DATA FOR THIS TASK -
= = = = = = =

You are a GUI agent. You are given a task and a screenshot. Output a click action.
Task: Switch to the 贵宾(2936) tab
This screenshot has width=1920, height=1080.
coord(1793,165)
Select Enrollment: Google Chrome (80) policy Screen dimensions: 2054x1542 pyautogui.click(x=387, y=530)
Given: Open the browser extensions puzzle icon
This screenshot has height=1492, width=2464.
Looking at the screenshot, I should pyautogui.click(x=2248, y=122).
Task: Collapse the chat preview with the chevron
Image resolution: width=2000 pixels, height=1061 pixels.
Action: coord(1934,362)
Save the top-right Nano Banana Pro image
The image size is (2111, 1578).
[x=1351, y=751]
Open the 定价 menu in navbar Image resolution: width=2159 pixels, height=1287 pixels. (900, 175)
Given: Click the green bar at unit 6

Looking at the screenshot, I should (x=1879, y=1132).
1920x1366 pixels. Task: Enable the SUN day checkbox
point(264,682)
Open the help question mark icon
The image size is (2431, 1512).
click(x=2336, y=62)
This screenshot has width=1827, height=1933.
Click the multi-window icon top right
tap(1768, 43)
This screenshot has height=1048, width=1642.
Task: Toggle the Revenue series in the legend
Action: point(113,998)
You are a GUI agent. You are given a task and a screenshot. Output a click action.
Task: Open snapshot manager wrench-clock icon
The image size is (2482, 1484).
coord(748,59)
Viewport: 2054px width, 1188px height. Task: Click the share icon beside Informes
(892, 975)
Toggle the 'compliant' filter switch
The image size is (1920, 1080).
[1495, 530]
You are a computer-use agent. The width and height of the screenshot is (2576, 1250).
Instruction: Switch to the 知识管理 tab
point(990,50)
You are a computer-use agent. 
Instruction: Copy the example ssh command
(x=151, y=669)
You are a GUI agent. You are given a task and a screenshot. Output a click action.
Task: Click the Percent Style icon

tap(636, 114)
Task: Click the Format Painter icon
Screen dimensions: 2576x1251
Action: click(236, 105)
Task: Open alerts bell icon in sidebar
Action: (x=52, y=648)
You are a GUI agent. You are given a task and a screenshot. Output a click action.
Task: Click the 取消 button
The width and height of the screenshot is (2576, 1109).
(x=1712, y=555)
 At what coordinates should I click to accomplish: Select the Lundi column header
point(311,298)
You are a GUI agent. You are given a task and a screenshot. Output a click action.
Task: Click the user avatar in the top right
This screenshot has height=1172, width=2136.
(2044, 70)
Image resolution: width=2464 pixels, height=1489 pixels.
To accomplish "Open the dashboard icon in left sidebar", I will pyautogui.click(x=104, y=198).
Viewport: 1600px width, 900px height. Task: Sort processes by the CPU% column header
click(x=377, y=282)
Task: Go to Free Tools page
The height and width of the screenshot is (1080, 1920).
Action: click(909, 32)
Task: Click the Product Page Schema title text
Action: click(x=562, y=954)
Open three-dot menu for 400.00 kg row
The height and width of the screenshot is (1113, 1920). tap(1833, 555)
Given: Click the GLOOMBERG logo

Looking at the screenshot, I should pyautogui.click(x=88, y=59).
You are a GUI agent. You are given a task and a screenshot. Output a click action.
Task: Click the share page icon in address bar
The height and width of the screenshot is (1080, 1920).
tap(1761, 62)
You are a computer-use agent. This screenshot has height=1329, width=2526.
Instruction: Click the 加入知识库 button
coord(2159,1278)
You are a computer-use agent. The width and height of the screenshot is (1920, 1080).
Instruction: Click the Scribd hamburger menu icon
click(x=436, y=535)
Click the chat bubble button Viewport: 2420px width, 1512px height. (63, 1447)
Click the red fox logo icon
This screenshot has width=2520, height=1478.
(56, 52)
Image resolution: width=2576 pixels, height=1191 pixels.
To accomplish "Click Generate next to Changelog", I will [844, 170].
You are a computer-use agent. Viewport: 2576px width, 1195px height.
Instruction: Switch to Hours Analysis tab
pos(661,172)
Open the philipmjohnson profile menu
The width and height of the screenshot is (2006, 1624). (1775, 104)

= = = = = = =

YOUR OBJECTIVE - Each line of the data should be reproduced exactly as it appears.

EXPECTED ANSWER -
You are a GUI agent. You are given a task and a screenshot. Output a click action.
Task: Switch to the 贵宾(2936) tab
This screenshot has width=1920, height=1080.
coord(1793,165)
Select Enrollment: Google Chrome (80) policy Screen dimensions: 2054x1542 pyautogui.click(x=387, y=530)
Given: Open the browser extensions puzzle icon
This screenshot has height=1492, width=2464.
Looking at the screenshot, I should pyautogui.click(x=2248, y=122).
Task: Collapse the chat preview with the chevron
Image resolution: width=2000 pixels, height=1061 pixels.
Action: coord(1934,362)
Save the top-right Nano Banana Pro image
The image size is (2111, 1578).
[x=1351, y=751]
Open the 定价 menu in navbar Image resolution: width=2159 pixels, height=1287 pixels. (900, 175)
Given: Click the green bar at unit 6

Looking at the screenshot, I should (x=1879, y=1132).
1920x1366 pixels. Task: Enable the SUN day checkbox
point(264,682)
Open the help question mark icon
The image size is (2431, 1512).
click(x=2336, y=62)
This screenshot has width=1827, height=1933.
Click the multi-window icon top right
tap(1768, 43)
This screenshot has height=1048, width=1642.
Task: Toggle the Revenue series in the legend
Action: point(113,998)
You are a GUI agent. You are given a task and a screenshot. Output a click action.
Task: Open snapshot manager wrench-clock icon
The image size is (2482, 1484).
coord(748,59)
Viewport: 2054px width, 1188px height. Task: Click the share icon beside Informes
(892, 975)
Toggle the 'compliant' filter switch
The image size is (1920, 1080).
[1495, 530]
You are a computer-use agent. The width and height of the screenshot is (2576, 1250).
Instruction: Switch to the 知识管理 tab
point(990,50)
You are a computer-use agent. 
Instruction: Copy the example ssh command
(x=151, y=669)
You are a GUI agent. You are given a task and a screenshot. Output a click action.
Task: Click the Percent Style icon

tap(636, 114)
Task: Click the Format Painter icon
Screen dimensions: 2576x1251
Action: click(236, 105)
Task: Open alerts bell icon in sidebar
Action: (x=52, y=648)
You are a GUI agent. You are given a task and a screenshot. Output a click action.
Task: Click the 取消 button
The width and height of the screenshot is (2576, 1109).
(x=1712, y=555)
 At what coordinates should I click to accomplish: Select the Lundi column header
point(311,298)
You are a GUI agent. You are given a task and a screenshot. Output a click action.
Task: Click the user avatar in the top right
This screenshot has height=1172, width=2136.
(2044, 70)
Image resolution: width=2464 pixels, height=1489 pixels.
To accomplish "Open the dashboard icon in left sidebar", I will pyautogui.click(x=104, y=198).
Viewport: 1600px width, 900px height. Task: Sort processes by the CPU% column header
click(x=377, y=282)
Task: Go to Free Tools page
The height and width of the screenshot is (1080, 1920).
Action: click(909, 32)
Task: Click the Product Page Schema title text
Action: click(x=562, y=954)
Open three-dot menu for 400.00 kg row
The height and width of the screenshot is (1113, 1920). tap(1833, 555)
Given: Click the GLOOMBERG logo

Looking at the screenshot, I should pyautogui.click(x=88, y=59).
You are a GUI agent. You are given a task and a screenshot. Output a click action.
Task: Click the share page icon in address bar
The height and width of the screenshot is (1080, 1920).
tap(1761, 62)
You are a computer-use agent. This screenshot has height=1329, width=2526.
Instruction: Click the 加入知识库 button
coord(2159,1278)
You are a computer-use agent. The width and height of the screenshot is (1920, 1080).
Instruction: Click the Scribd hamburger menu icon
click(x=436, y=535)
Click the chat bubble button Viewport: 2420px width, 1512px height. (63, 1447)
Click the red fox logo icon
This screenshot has width=2520, height=1478.
(56, 52)
Image resolution: width=2576 pixels, height=1191 pixels.
To accomplish "Click Generate next to Changelog", I will [844, 170].
You are a computer-use agent. Viewport: 2576px width, 1195px height.
Instruction: Switch to Hours Analysis tab
pos(661,172)
Open the philipmjohnson profile menu
The width and height of the screenshot is (2006, 1624). (1775, 104)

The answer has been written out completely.